Each line of the entries below that holds "Given" is needed, copied in full.

*Working data*:
◆ ◆ ◆ ◆ ◆
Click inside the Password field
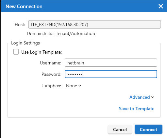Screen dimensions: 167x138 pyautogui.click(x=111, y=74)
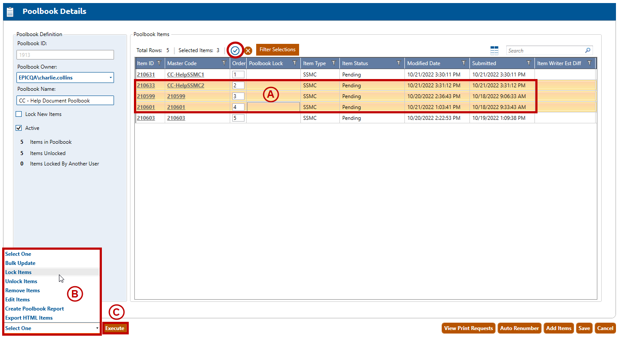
◆ ◆ ◆ ◆ ◆
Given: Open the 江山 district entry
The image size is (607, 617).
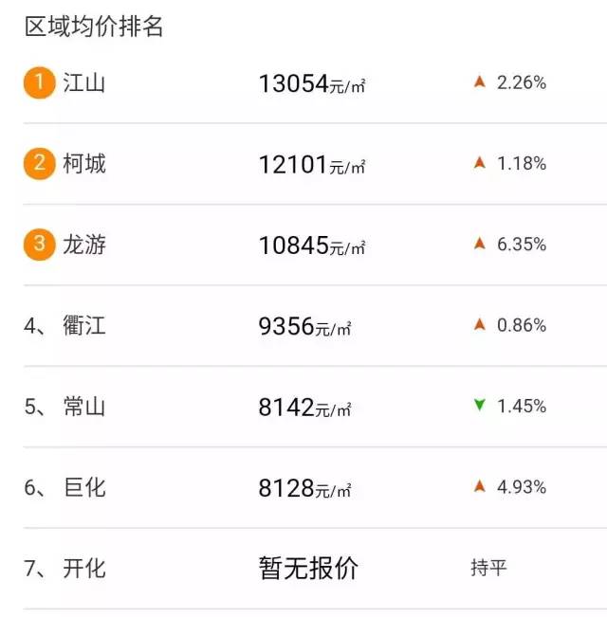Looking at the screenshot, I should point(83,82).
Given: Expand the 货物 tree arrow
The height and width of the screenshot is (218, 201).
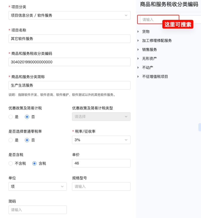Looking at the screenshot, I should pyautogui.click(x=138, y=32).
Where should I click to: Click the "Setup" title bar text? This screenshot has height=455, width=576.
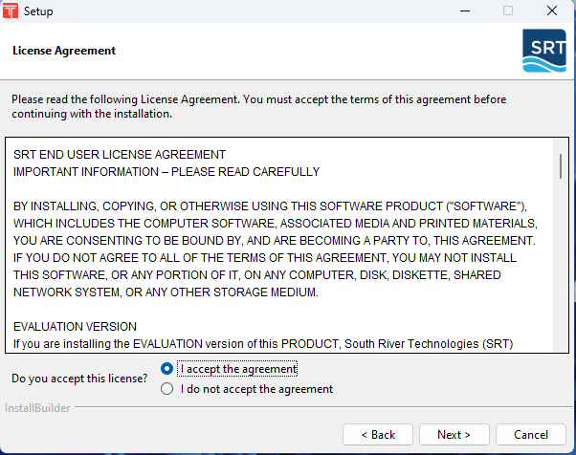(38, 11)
◆ ◆ ◆ ◆ ◆
*Answer space*:
Given: Open the 江山 district entry
Given: Expand the 货物 tree arrow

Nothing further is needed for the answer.